▸ What you will do
Please give back exactly the line with "You are a GUI" and each line after it through the end of the material, leaving out the pictures.

▸ Data shown
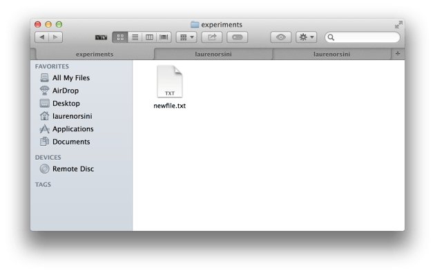Switch to Cover Flow view

click(164, 37)
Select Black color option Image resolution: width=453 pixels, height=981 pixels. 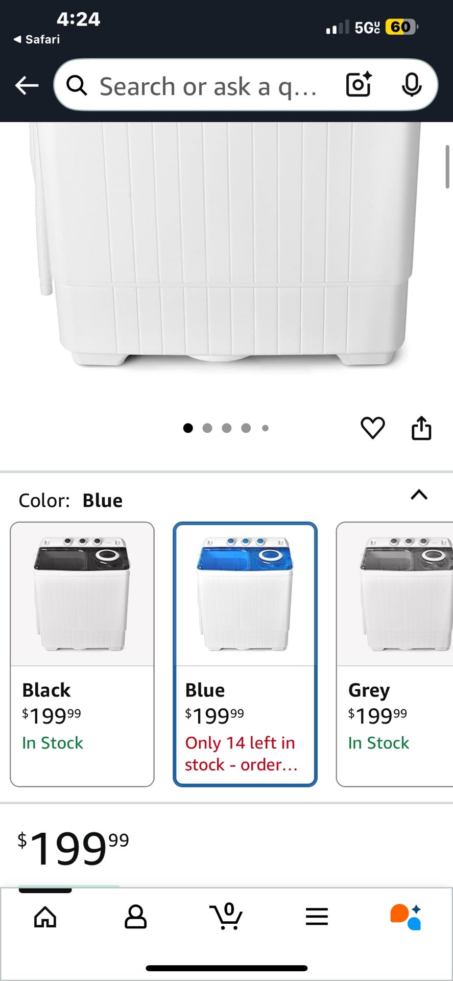[82, 654]
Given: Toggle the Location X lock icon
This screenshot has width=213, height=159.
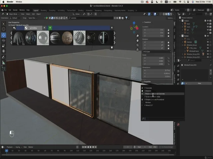Looking at the screenshot, I should (169, 30).
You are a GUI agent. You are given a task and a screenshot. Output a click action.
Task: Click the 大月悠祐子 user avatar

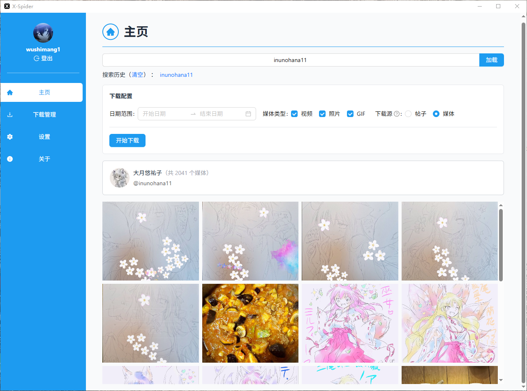120,178
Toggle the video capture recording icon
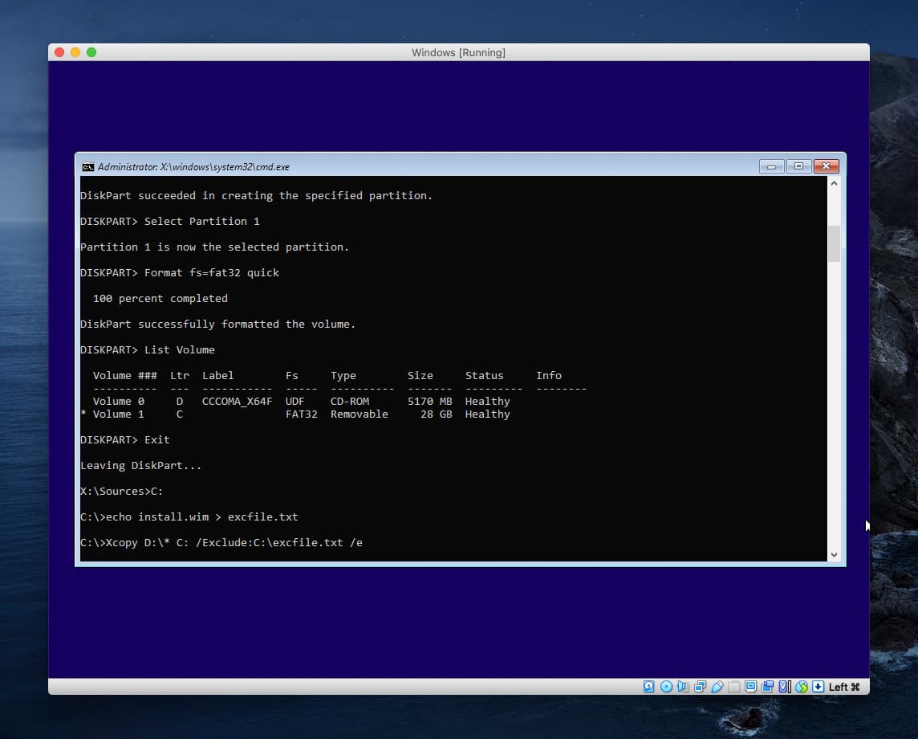 click(x=767, y=687)
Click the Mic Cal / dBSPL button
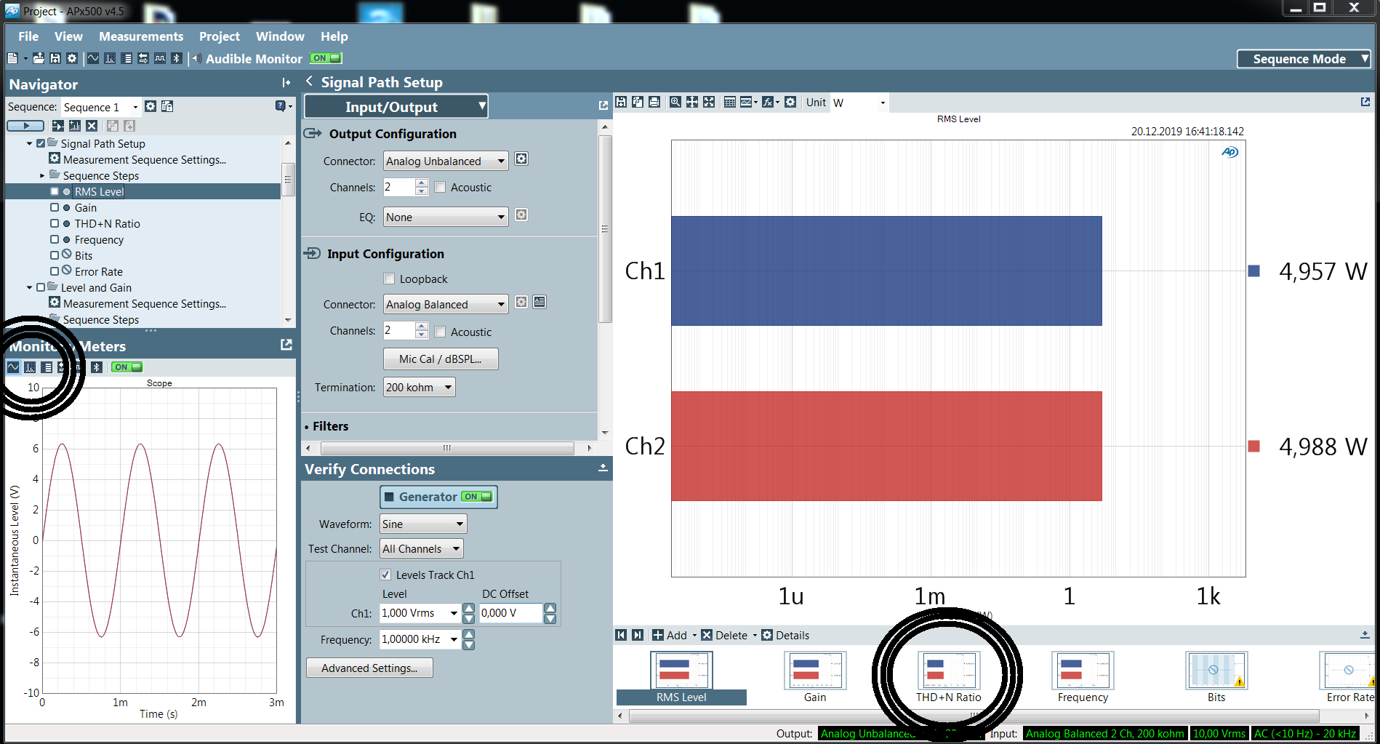Image resolution: width=1380 pixels, height=744 pixels. (x=440, y=359)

▸ Finished task
You are a GUI agent. You are given a task and a screenshot. Output a click action.
Task: Click the 大月悠祐子 user avatar

120,178
Toggle the video capture recording icon
 click(x=767, y=687)
Click the Mic Cal / dBSPL button
Image resolution: width=1380 pixels, height=744 pixels. (x=440, y=359)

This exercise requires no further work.